So, back to our conversation about the
pursuit of JOY.
I am starting again with the premise that our "pursuit of JOY" is the core of our essence, of our motivation, of our being.
That being the case, our desire for JOY influences everything in our lives...
it influences
HOW WE THINK
about everything!
And, those relationships, or those aspirations, or those things that we most covet or care about are the ones MOST affected.
There are very few relationships, if any, that take precedent to our children.
I see so much disharmony when it comes to parent-child relationships.
We just had a passionate debate about this topic a week ago with some dear friends.
What happens when our "pursuit of JOY" requires or includes a vision of our children - that does not reflect their own vision for joy? Or, possibly more appropriately, doesn't reflect or jive with their vision of JOY, RIGHT NOW?
When our children are little, they embrace our vision for JOY in the short and long term. When they are "dependent", they follow us. They find comfort in us. And, we are smart enough to be able to navigate their short term needs (i.e. Cherrios, Barney, a hug, a nap, a toy that squeaks...). We can "manipulate" or "satisfy" their needs for joy and generally achieve harmony.
As they grow, the teenage years represent the beginning of a parallel pursuit of joy. We paint a vision for them of behavior, college, life for them that we then bolt on to our own personal vision for joy. Our vision of joy includes whatever vision we have created of them... becoming intertwined.

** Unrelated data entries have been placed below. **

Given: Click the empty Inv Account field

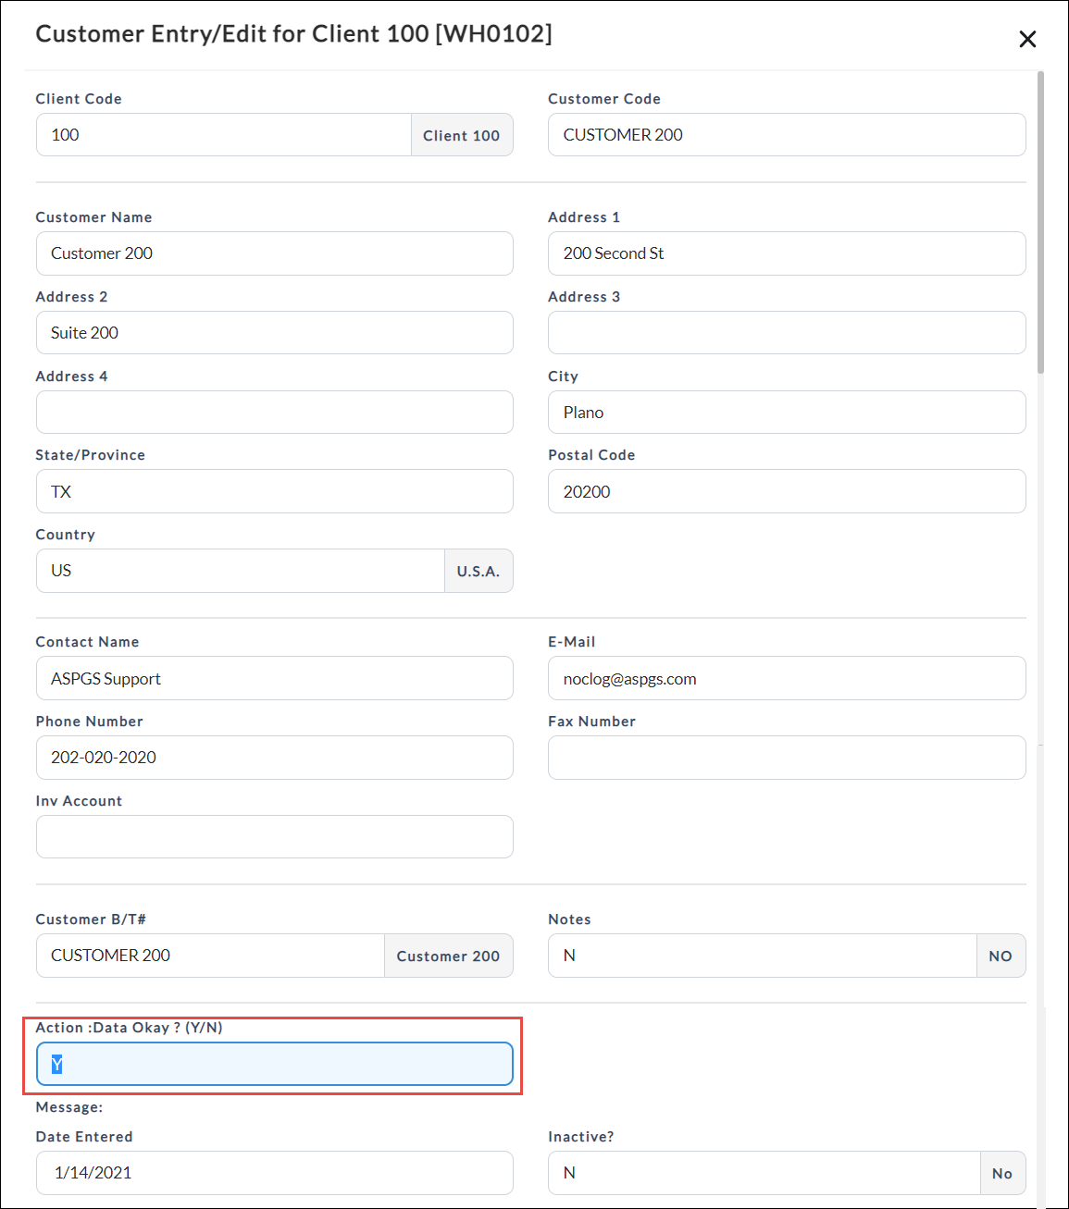Looking at the screenshot, I should [274, 837].
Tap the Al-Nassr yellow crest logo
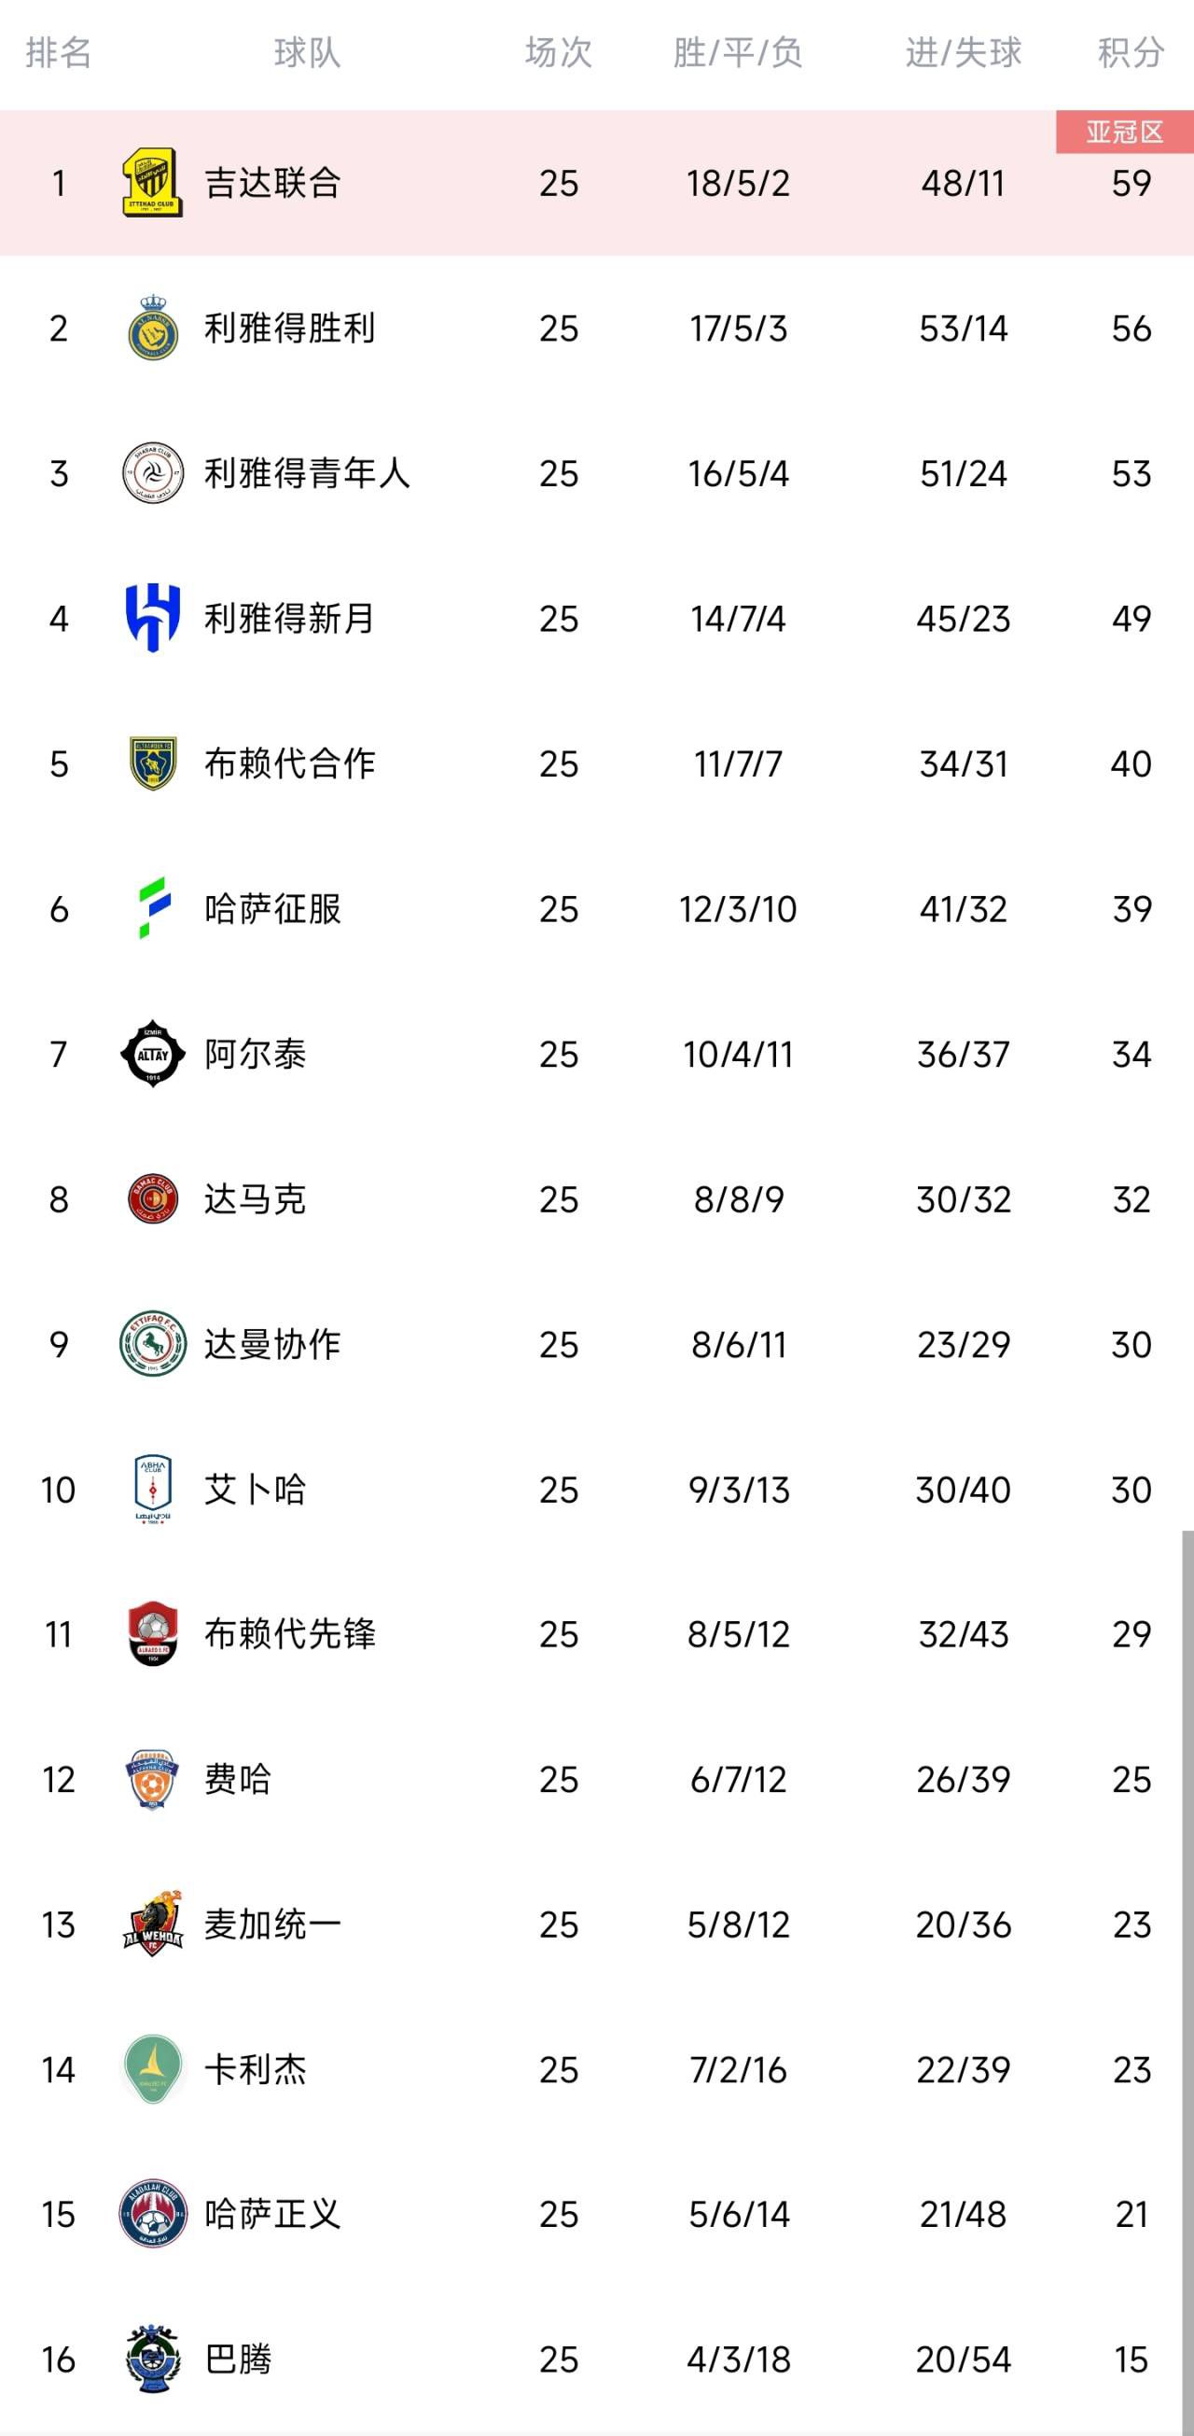 click(152, 328)
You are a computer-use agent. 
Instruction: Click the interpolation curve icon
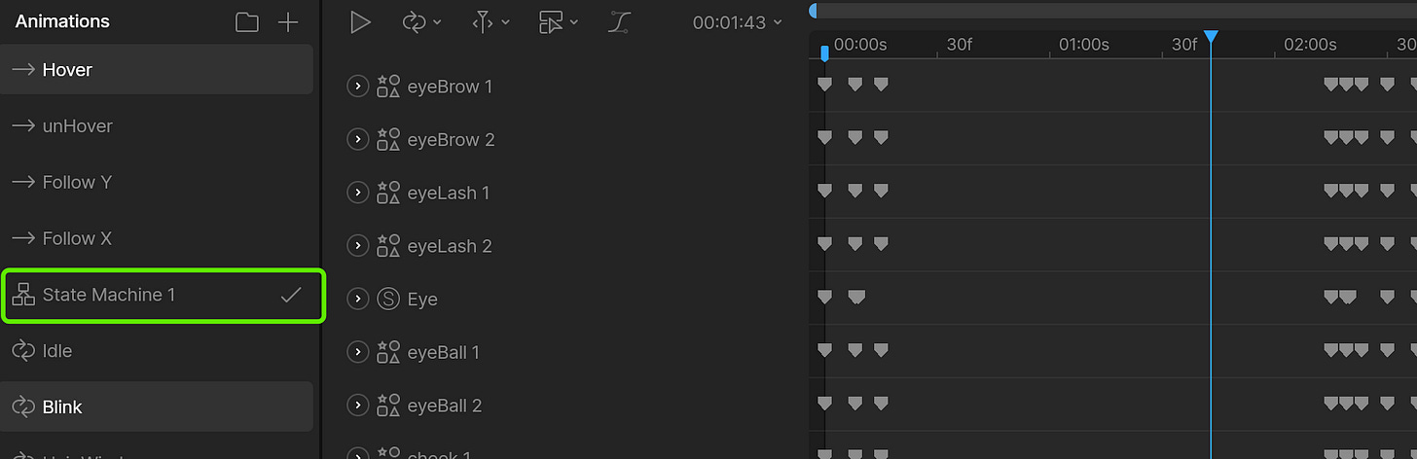pyautogui.click(x=619, y=22)
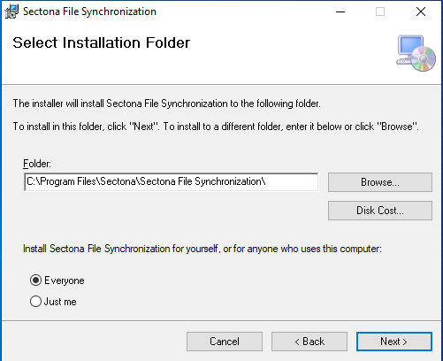Go Back to the previous step
Screen dimensions: 443x361
coord(309,342)
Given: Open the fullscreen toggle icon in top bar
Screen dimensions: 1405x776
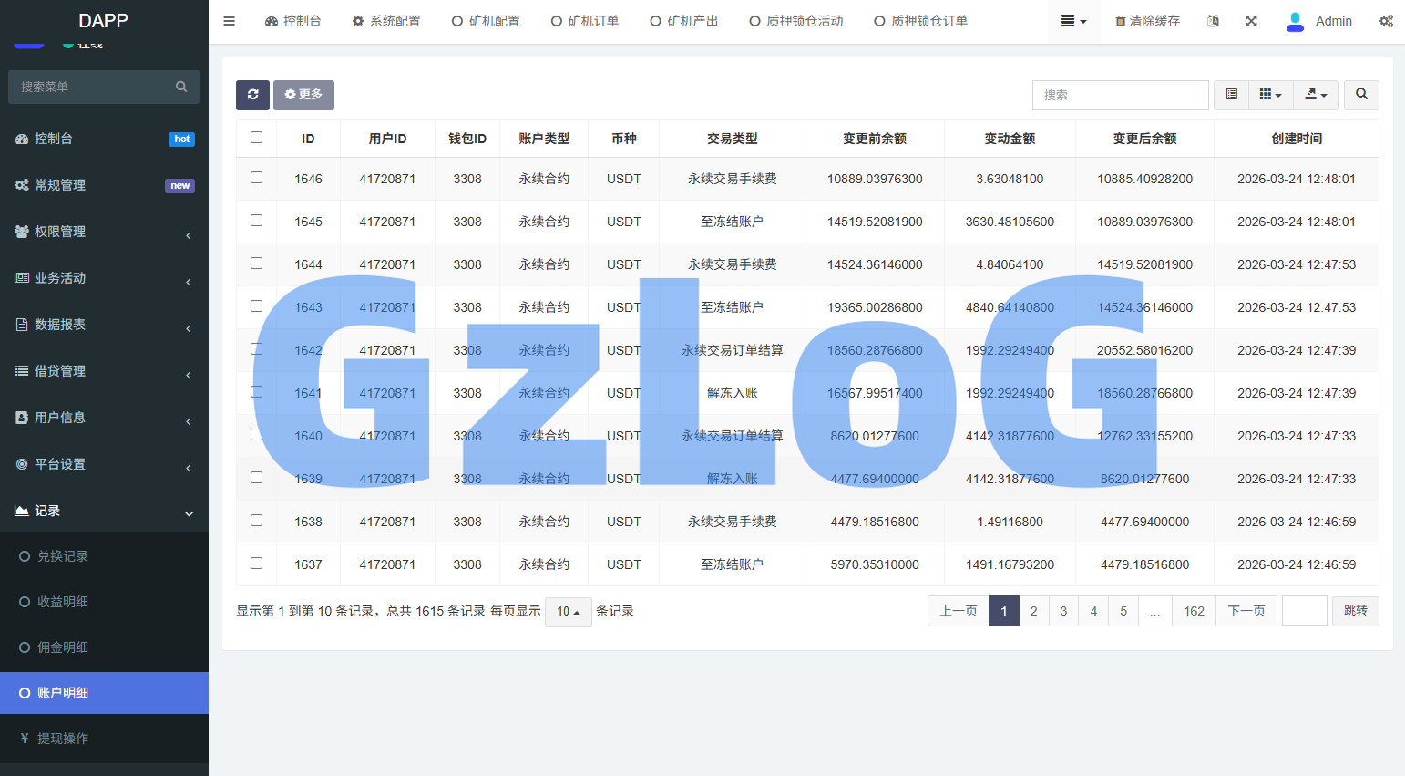Looking at the screenshot, I should pos(1251,20).
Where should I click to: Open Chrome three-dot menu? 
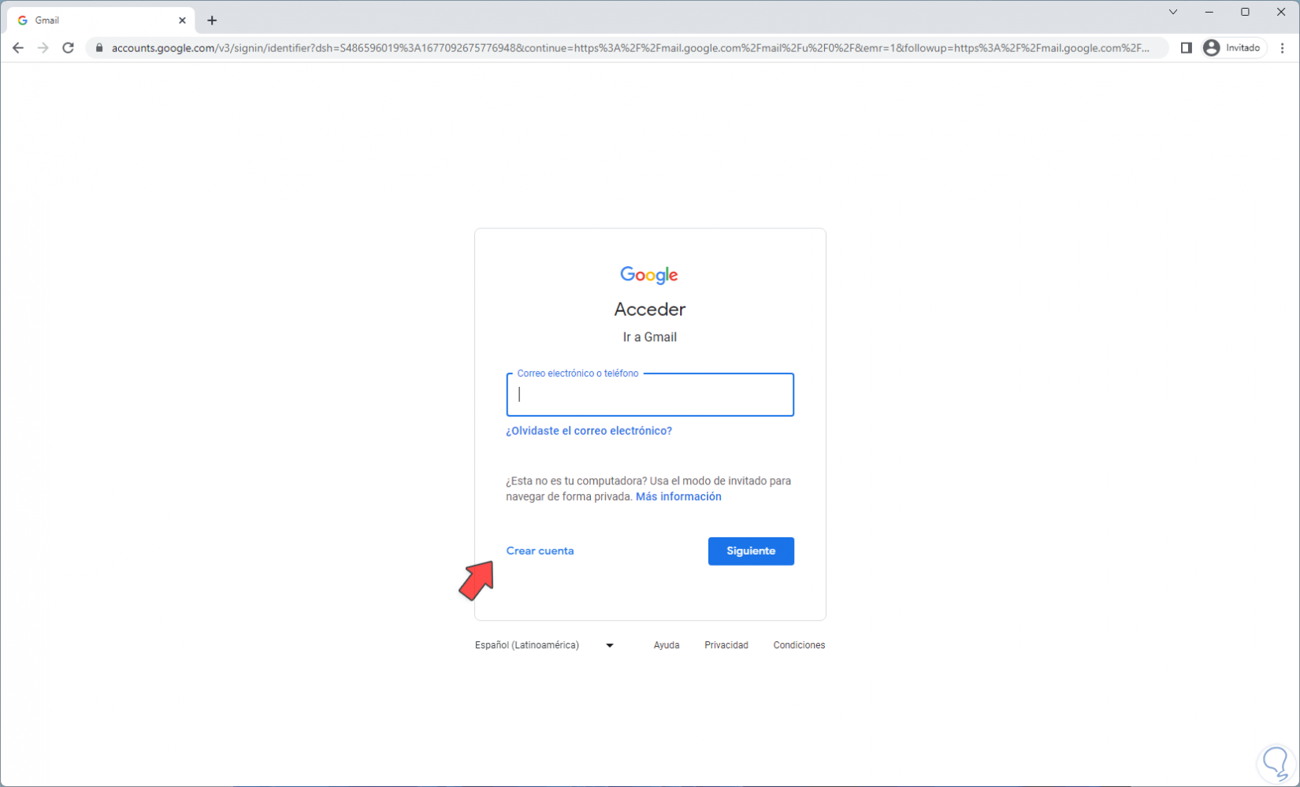[1282, 48]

That is where the challenge begins... when our children push against - either in their actions or behaviors or words - against the vision we have for them, in whatever way... it puts our own "joy" at risk...
And, vice a versa...
I believe "independence" from parents requires children to define for themselves their own "vision for joy". Part of the challenge is that it can be overwhelming to define, to start, to figure out. And, our brains as parents are in a different state of maturity. The other part of the challenge, and possibly the more difficult one, is that we have a lot more data / experiences in our brains about the process. Out of love and concern, we want to help them bypass the difficult parts, the errors, the challenges.
"Here is what you should do..."
When our children start to attempt to define their own vision, I believe it is paramount to give them some room - to respect their own process. And, we still have a responsibility to keep them safe and to "help them" make smart decision.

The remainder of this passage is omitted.